[Saved entries]
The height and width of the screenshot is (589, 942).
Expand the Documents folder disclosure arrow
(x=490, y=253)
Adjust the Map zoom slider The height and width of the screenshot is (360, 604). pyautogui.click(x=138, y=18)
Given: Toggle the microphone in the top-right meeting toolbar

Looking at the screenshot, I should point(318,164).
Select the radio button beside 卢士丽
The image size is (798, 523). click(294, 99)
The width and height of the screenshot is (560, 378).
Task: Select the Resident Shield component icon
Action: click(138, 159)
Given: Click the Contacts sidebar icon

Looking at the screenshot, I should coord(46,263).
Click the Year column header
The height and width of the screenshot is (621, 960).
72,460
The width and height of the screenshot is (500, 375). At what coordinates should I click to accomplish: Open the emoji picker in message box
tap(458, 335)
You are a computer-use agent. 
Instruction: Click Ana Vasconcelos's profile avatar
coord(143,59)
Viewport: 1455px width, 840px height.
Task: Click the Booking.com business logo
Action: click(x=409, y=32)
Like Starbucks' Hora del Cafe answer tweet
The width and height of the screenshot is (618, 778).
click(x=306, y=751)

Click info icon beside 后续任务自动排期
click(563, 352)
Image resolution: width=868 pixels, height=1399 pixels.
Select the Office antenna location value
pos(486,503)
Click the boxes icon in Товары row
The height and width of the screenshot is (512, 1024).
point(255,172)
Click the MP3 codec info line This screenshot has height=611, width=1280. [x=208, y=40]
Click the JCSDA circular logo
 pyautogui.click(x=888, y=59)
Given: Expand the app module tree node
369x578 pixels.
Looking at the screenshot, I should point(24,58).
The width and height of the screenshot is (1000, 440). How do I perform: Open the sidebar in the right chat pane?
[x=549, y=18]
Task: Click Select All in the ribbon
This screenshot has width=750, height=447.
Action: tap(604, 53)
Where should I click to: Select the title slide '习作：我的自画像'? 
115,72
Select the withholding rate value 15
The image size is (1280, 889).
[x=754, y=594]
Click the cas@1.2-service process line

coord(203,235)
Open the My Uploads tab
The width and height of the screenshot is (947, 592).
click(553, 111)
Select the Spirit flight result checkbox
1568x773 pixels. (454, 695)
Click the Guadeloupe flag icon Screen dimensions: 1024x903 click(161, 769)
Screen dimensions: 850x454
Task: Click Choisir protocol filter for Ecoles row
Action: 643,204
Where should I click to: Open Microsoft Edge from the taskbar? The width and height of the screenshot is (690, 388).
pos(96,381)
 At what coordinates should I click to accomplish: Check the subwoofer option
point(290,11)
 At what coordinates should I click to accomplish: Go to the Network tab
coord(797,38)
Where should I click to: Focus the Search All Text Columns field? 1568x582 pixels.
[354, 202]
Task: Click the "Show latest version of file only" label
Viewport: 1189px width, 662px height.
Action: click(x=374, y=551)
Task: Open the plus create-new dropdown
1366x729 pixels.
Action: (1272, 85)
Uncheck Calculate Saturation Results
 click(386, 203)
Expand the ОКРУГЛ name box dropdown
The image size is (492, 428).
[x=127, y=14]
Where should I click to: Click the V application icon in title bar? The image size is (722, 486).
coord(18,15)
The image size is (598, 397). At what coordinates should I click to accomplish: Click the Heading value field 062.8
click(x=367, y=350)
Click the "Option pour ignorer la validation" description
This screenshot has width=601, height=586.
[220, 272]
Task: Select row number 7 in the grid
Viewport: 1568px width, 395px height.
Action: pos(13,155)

● **TO DO**
Repeat exactly the lines of the records from the one containing "Task: Select row number 7 in the grid" to the last, and include no line outside that stretch.

● **WORKED SOLUTION**
Task: Select row number 7 in the grid
Viewport: 1568px width, 395px height.
Action: pos(13,155)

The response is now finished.